For most people, the conversation would have ended there. But Crowley excels at building things. In the past, that meant tech companies, like Dodgeball, which he sold to Google in 2005 for an undisclosed amount, and Foursquare, which has 55 million active users. Crowley figured, why not build a soccer team as his next challenge?
The Hudson Valley felt like a natural location. Crowley and his wife, Chelsa Crowley, a cosmetics entrepreneur, had just purchased a house in Kingston, about two hours north of Manhattan by car, and he was spending his weekends in the 24,000-person Ulster County city first settled by the Dutch in 1652. Crowley knew that Kingston had a growing community of young couples and families moving there from New York City. Ex-urbanite hipsters, he thought, were the type of people who would probably get behind a local soccer team. On August 15, 2015, Crowley submitted an application to the NPSL to create an expansion team. He thought the league’s bureaucracy would take a year or more to approve it. Instead, it took a month.
One $12,500 expansion fee later and Kingston Stockade FC—named for the fortification that protected the city’s settlers during the 17th century—was official. Now all Crowley needed was a coach, players, a field, insurance, sponsors, jerseys, balls, a dozen more things that he knew about and as many that he didn’t, before the season kicked off in May 2016. He hoped to do it all on an operating budget of just $50,000.
One by one, Crowley checked items off his to-do list. He worked with Kingston’s mayor, Steve Noble, to secure the 1,500-capacity Dietz Stadium, owned by the city and the school district. It’s a venue that could be in Anytown, USA, with an eight-lane track ringing a football field painted in the maroon and gold of the Kingston High School Tigers. Crowley and general manager Randy Kim hired George Vizvary as head coach. A Hudson Valley soccer legend who led SUNY Ulster for 39 years, Vizvary enthusiastically pitched himself during a Stockade FC fan meet-up at a bar.
In early February, Crowley and Kim launched an online store to sell jerseys and tickets. Later that month, they had their first of five tryouts. Finding players through Vizvary’s connections to local talent and the grassroots efforts of scouts Dan and Nick Hoffay, the team announced its 26-man roster in April. Meanwhile, Stockade FC secured sponsorships from local merchants including a bus company, a bakery and a radio station.
Without a doubt, the team sparked some economic piggybacking.
Stockade FC’s debut match was away on May 8, 2016, a 1–1 draw against Greater Lowell United, a three-year-old team from western Massachusetts. Two weeks later, Dietz Stadium hosted a weekend doubleheader. Paying from $5 to $8 a ticket, 830 fans attended Saturday’s 1–0 win; 851 saw Sunday’s 3–0 victory.

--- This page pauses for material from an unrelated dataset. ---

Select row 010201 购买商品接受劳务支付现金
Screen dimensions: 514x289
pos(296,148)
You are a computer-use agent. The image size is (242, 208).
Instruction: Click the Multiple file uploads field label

Crowley had expected 300 attendees at most.
Stockade FC drew an average of 755 fans for its eight home games, by far the highest in NPSL’s North American Conference, thanks to its sophisticated marketing and organization.

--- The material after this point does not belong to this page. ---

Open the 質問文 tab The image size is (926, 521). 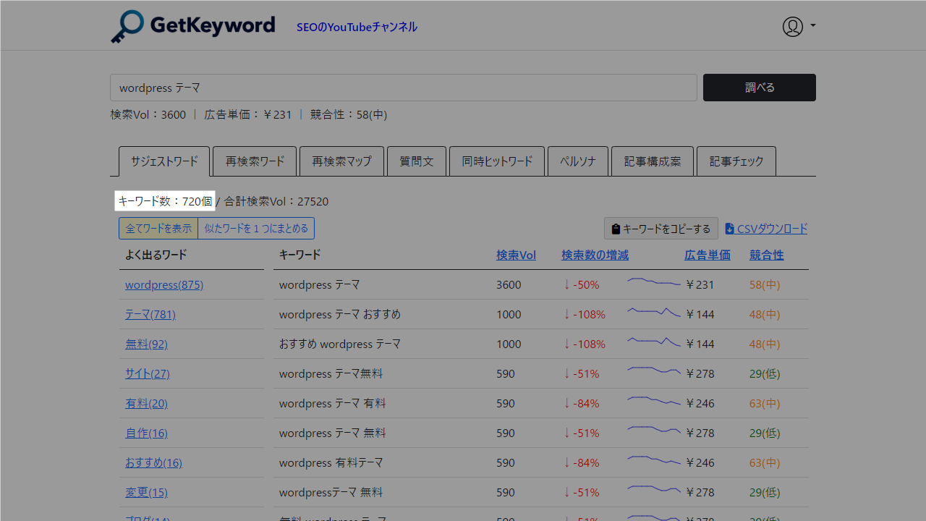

“It felt like you were in a professional club without actually being in a professional club: the management, game prep, around 800 fans every home game with drums and chants,” Dylan Williams, a two-time All-American at Division III SUNY Oneonta, says via Skype from Tasmania, where he’s now playing for Launceston City FC.
The Crowleys had a baby daughter, Via, in May 2016, so Crowley spent the first couple months of the season on paternity leave. After that, he managed team affairs while continuing to work full time at Foursquare. “I try to do an hour a day [on soccer],” he says. “There are always a couple days where it picks up a little, but I think people underestimate how much you can get done with an hour a day.”

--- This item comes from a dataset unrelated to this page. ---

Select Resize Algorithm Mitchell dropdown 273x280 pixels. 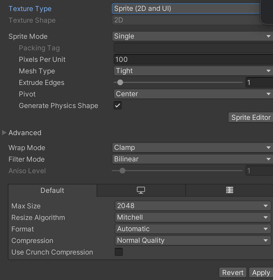[x=193, y=217]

With a record of five wins, eight losses and three draws, Stockade FC finished seventh of nine teams in its division. But the experience was fulfilling for Crowley in ways he hadn’t expected. “I’ve never done anything with fans,” he says. “Foursquare has users, and users are cool. They appreciate the product. But they aren’t buying your stuff and wearing your stuff.”
The team lost just under $30,000 in its debut season. Operating expenses were $85,933—instead of the $50,000 that Crowley had hoped they would be—offset by $99,327 in revenue. Crowley hopes to decrease operating expenses in the coming year, as well as increase revenue from sponsorship, merchandise and ticket sales. “We invested in a lot of the infrastructure: cash register, radios for games, sidelines banners, balls, two iPads,” he says. “The Amazon bill alone was a couple thousand bucks.”